Slashdot Mirror


The Big Promise of 'Big Data'

snydeq writes "InfoWorld's Frank Ohlhorst discusses how virtualization, commodity hardware, and 'Big Data' tools like Hadoop are enabling IT organizations to mine vast volumes of corporate and external data — a trend fueled increasingly by companies' desire to finally unlock critical insights from thus far largely untapped data stores. 'As costs fall and companies think of new ways to correlate data, Big Data analytics will become more commonplace, perhaps providing the growth mechanism for a small company to become a large one. Consider that Google, Yahoo, and Facebook were all once small companies that leveraged their data and understanding of the relationships in that data to grow significantly. It's no accident that many of the underpinnings of Big Data came from the methods these very businesses developed. But today, these methods are widely available through Hadoop and other tools for enterprises such as yours.'"

5 of 78 comments (clear)

  1. End of Science by mysterons · · Score: 2, Informative

    Related to using Big Data in Business is Big Data in Science. Wired ran a nice series of articles looking at this (http://www.wired.com/wired/issue/16-07). This raises all sorts of problems (for example, how can results be reproduced? What if the model of the data is as complex as the data? Are all results obtained with Small Data simply artefacts of sparse counts?).

  2. Re:LiveSQL by Laxitive · · Score: 4, Informative

    There are some serious technical challenges to overcome when you think about actually implementing something like this.

    Take something like "select stddev(column) from table" - there's no way to get an incremental update on that expression given the original data state and a point mutation to one of the entries for the column. Any change cascades globally, and is hard to recompute on the fly without scanning all the values again.

    This issue is also present in queries using ordered results (as changes to a single value participating in the ordering would affect the global ordering of results for that query).

    The issue that "Big Data" presents is really the need to run -global- data analysis on extremely large datasets, utilizing data parallelism to extract performance from a cluster of machines.

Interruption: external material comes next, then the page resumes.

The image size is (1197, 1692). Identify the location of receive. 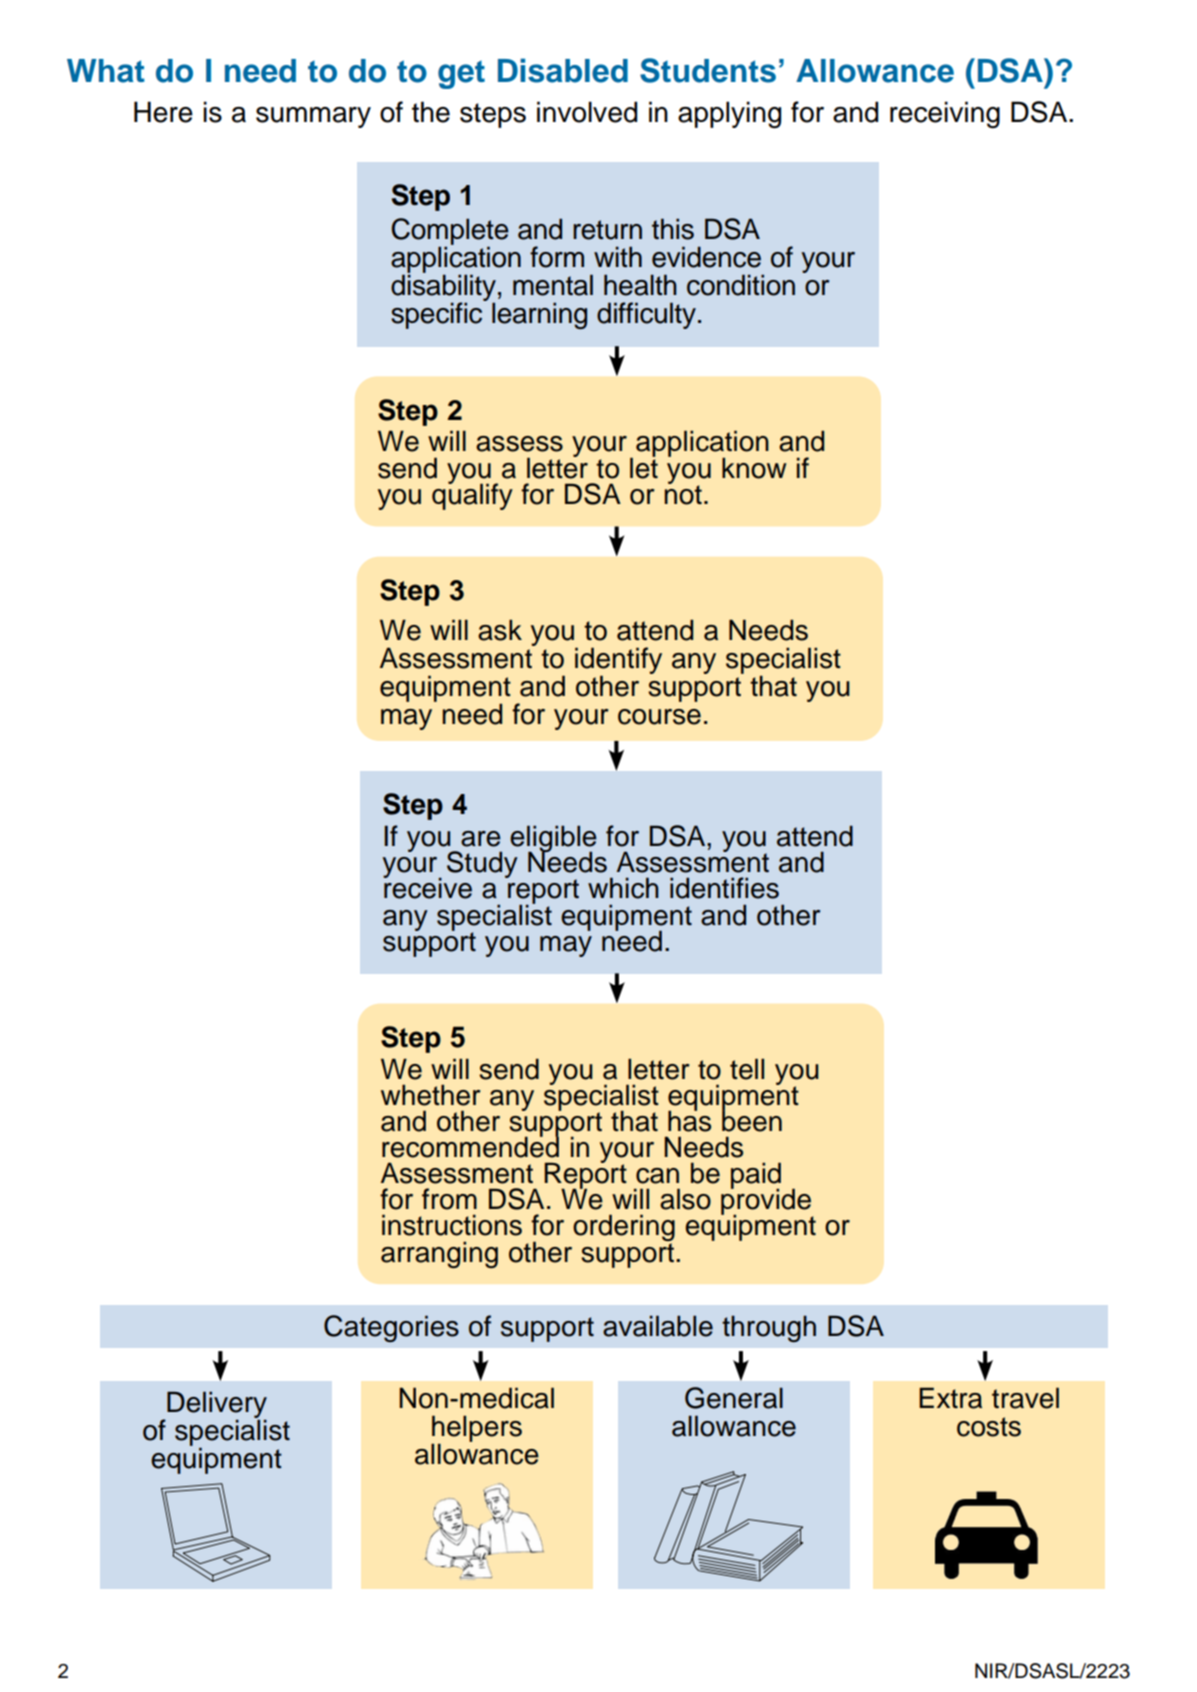
(427, 887).
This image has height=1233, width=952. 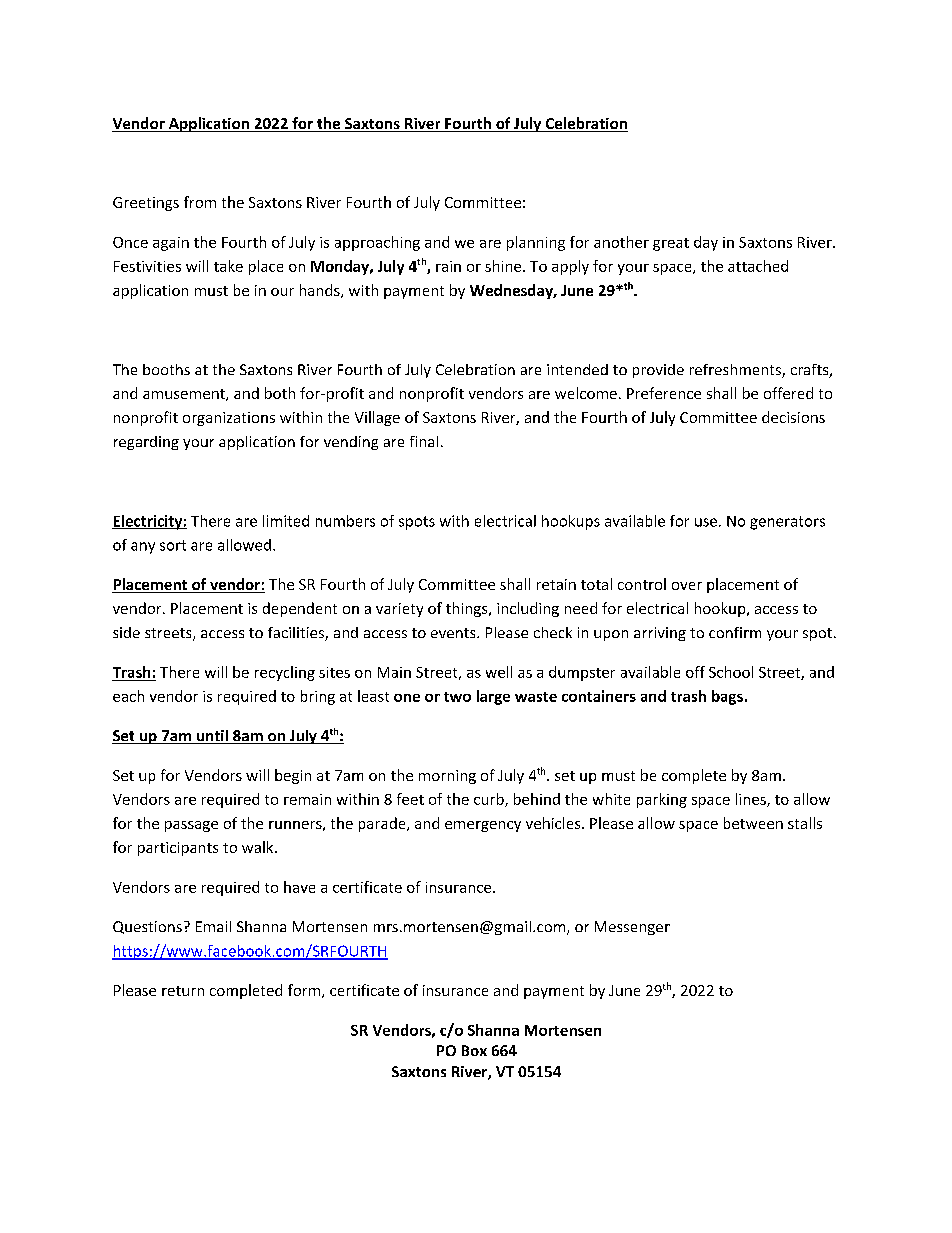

    What you're suggesting (basically a functional reactive framework for querying volatile persistent data), would still involve a number of limitations over the SQL model: basically disallowing the usage of any truly global algorithm across large datasets. Tools like Hadoop get around these limitations by taking the focus away from the data model (which is what SQL excels in dealing with), and putting it on providing an expressive framework for describing distributable computations (which SQL is not so great at dealing with).

    -Laxitive

  3. Re:LiveSQL by Rakishi · · Score: 2, Informative

    Take something like "select stddev(column) from table" - there's no way to get an incremental update on that expression given the original data state and a point mutation to one of the entries for the column. Any change cascades globally, and is hard to recompute on the fly without scanning all the values again.

    Stddev is trivial to recompute on the fly and I'd be surprised if any decent sql engine didn't compute it one row at a time. Store mean(column) and mean(column^2). SD = sqrt(mean(c^2)-mean(c)^2) not considering the unbiasing stuff. Add new row value deltas to both, do some simple math and you're done.

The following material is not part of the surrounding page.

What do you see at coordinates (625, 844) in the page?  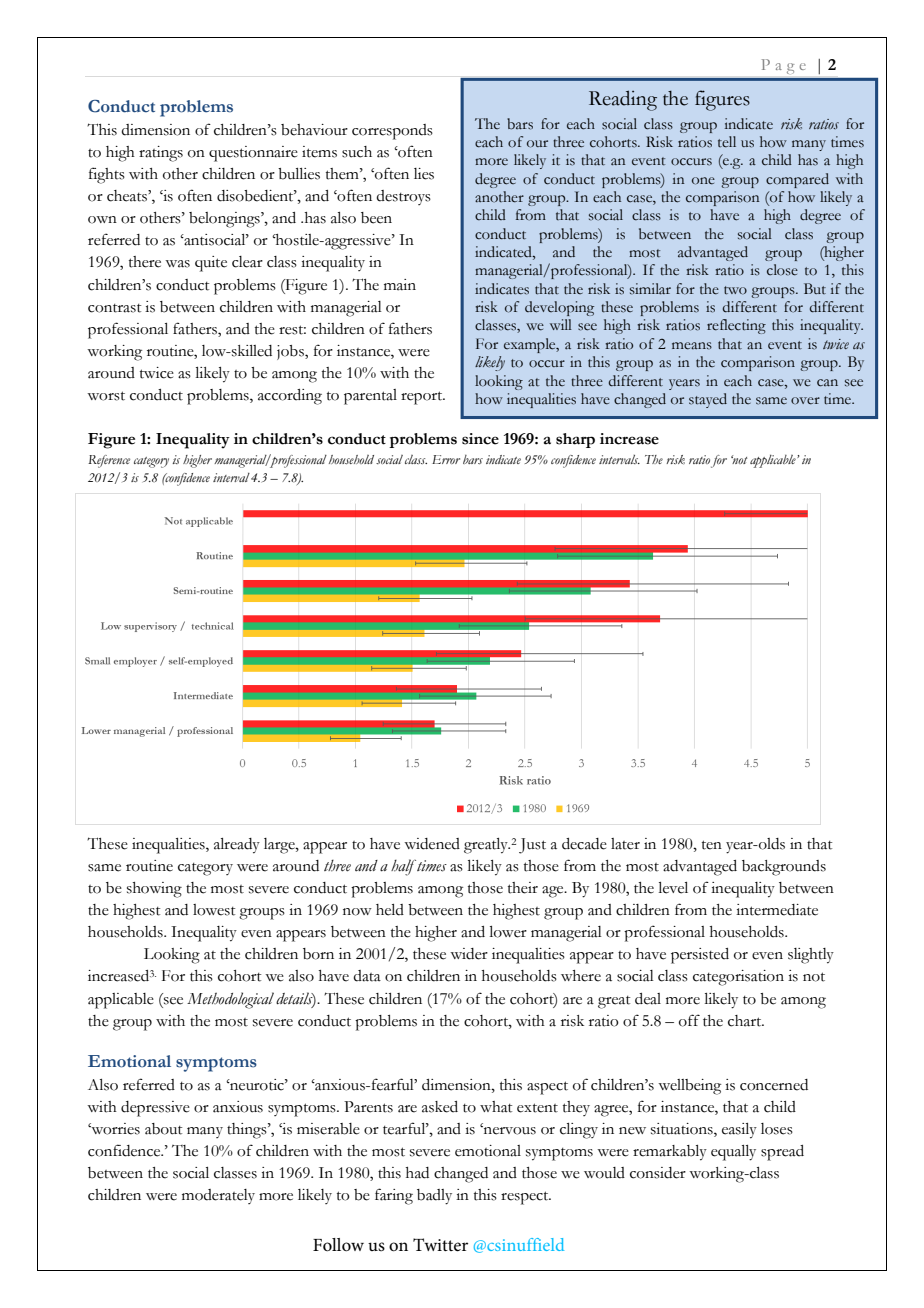 I see `later` at bounding box center [625, 844].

    Now medians and quantiles are a bitch.

    Frankly complex data mining of large data is a pain in the ass on hadoop as much as anywhere else. You can't do anything too global with hadoop because then you'd need to send all your data to one box anyway. You need specialized complex algorithms since you can only keep a fraction of your data in memory at a time. Simple regression? Have fun.

    That said if you're already using hadoop it's quite possible you're using some sort of online learning algorithm anyway for just that reason so converting it to real time updating would be easy.

  4. Re:LiveSQL by BitZtream · · Score: 4, Informative

    I think that the real innovation will be a variation of SQL that allows for the persistence of queries

    Thats been done for years, materialized views, using triggers on INSERT/UPDATE/DELETE to update the views on the fly.

    Streaming results as needed is done with cursors.

    I know you think you're probably talking about something that 'materialized views and cursors don't do'. Fortunately, you're wrong and just don't understand how to use them.

    It really bothers me how people who talk about problems with SQL really have no fucking clue what they are talking about or how to work with the data in the first place.

    --
    Persistent Volume manager for Kubernetes - https://github.com/dwimsey/openshift-pvmanager
  5. Re:Big Data Need by Primitive+Pete · · Score: 2, Informative
    Mainframes and large multiprocessor machines have been handling multi-billion row data sets on RDBMS systems for a very long time. Data warehouses are commonly into the billions of rows. What commodity clusters provide is not efficiency--they often make poorer use of available cycles and repeat work to achieve goals.

    What large commodity clusters provide is a price per cycle low enough that the owner doesn't have to worry about efficiency. For example, Google's Dean and Ghemawat ("MapReduce: Simplified Data Processing on Large Clusters") managed to successfully sort 10^10 100-byte records over 891 seconds, or about 6MB sorted per processor per second. Very fast overall, but hardly efficient use of modern hardware. There's an important place for the new big dataset system, but the argument is cost, not efficiency.